Only the lines from the start of the material through the line containing "2016 (1411, 1004)" are to be extracted, exactly as they appear.

> _Extracted records_
Start of Block

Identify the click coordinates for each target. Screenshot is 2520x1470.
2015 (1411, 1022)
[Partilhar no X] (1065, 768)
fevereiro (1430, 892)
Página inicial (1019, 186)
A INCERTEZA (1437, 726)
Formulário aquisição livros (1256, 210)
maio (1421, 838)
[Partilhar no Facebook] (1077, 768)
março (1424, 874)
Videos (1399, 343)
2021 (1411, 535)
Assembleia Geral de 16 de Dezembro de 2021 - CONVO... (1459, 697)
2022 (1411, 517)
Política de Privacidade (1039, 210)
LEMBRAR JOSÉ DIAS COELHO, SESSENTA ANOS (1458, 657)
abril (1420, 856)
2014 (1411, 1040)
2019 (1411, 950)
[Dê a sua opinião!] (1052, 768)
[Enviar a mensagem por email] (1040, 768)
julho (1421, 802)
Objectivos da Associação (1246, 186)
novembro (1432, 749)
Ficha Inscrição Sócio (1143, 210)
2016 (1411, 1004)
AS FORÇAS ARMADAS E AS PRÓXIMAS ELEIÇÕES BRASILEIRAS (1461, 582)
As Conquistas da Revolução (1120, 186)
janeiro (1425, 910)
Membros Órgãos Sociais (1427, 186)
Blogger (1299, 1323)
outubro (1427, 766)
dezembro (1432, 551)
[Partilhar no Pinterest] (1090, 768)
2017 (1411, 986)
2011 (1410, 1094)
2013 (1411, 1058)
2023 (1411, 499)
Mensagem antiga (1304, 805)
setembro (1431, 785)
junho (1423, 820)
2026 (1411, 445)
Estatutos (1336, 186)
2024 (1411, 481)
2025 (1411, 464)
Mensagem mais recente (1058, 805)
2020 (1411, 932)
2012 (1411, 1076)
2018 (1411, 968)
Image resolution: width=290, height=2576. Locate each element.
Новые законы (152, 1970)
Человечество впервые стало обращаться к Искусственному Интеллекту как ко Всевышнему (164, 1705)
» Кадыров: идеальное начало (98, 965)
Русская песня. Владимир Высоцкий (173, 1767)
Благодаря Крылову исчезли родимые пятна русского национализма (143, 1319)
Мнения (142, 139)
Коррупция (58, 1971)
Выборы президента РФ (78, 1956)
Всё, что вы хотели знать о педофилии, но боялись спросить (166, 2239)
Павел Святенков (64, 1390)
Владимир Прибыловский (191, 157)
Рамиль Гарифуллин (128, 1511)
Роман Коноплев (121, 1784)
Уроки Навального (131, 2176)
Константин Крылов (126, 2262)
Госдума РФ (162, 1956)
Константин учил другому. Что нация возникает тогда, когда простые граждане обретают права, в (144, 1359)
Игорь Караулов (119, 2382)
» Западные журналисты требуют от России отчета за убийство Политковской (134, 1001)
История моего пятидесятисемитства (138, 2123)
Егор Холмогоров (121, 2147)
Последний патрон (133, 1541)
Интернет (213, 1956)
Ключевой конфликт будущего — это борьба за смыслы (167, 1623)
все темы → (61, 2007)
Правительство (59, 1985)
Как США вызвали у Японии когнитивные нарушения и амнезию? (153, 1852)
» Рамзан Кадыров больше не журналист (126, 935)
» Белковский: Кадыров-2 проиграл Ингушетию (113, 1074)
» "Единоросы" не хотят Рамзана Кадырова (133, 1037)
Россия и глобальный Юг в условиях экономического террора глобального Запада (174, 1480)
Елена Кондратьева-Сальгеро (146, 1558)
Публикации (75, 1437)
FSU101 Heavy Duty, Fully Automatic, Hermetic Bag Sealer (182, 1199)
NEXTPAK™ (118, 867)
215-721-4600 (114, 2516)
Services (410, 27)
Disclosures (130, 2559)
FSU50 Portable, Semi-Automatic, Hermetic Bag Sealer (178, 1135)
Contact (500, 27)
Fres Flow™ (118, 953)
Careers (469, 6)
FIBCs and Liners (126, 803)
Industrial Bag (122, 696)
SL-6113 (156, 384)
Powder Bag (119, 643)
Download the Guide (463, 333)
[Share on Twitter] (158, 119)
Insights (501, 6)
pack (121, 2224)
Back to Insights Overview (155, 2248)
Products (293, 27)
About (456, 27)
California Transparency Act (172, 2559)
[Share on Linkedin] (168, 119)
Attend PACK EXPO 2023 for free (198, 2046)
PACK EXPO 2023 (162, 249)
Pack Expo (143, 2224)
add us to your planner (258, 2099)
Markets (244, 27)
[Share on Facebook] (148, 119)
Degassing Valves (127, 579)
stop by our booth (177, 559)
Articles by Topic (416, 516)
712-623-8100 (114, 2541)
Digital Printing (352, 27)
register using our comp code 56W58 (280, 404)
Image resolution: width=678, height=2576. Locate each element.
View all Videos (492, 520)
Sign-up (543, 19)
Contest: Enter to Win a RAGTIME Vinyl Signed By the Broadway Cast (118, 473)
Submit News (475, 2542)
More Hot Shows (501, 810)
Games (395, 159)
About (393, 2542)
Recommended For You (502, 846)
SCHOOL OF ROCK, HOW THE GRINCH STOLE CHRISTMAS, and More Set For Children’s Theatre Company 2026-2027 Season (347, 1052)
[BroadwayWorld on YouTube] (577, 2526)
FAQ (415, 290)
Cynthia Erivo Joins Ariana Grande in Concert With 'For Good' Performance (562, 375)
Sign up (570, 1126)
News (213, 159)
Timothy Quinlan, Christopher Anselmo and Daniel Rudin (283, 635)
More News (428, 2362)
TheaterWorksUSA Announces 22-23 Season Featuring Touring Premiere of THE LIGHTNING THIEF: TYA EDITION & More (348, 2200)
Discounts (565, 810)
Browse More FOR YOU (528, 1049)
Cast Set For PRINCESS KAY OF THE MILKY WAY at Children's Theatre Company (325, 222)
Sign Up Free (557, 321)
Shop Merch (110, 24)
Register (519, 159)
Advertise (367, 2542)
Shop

End of Block

> _Result for this exercise_
Identify the click coordinates for each target. Screenshot is 2520x1470.
2015 (1411, 1022)
[Partilhar no X] (1065, 768)
fevereiro (1430, 892)
Página inicial (1019, 186)
A INCERTEZA (1437, 726)
Formulário aquisição livros (1256, 210)
maio (1421, 838)
[Partilhar no Facebook] (1077, 768)
março (1424, 874)
Videos (1399, 343)
2021 (1411, 535)
Assembleia Geral de 16 de Dezembro de 2021 - CONVO... (1459, 697)
2022 (1411, 517)
Política de Privacidade (1039, 210)
LEMBRAR JOSÉ DIAS COELHO, SESSENTA ANOS (1458, 657)
abril (1420, 856)
2014 (1411, 1040)
2019 (1411, 950)
[Dê a sua opinião!] (1052, 768)
[Enviar a mensagem por email] (1040, 768)
julho (1421, 802)
Objectivos da Associação (1246, 186)
novembro (1432, 749)
Ficha Inscrição Sócio (1143, 210)
2016 (1411, 1004)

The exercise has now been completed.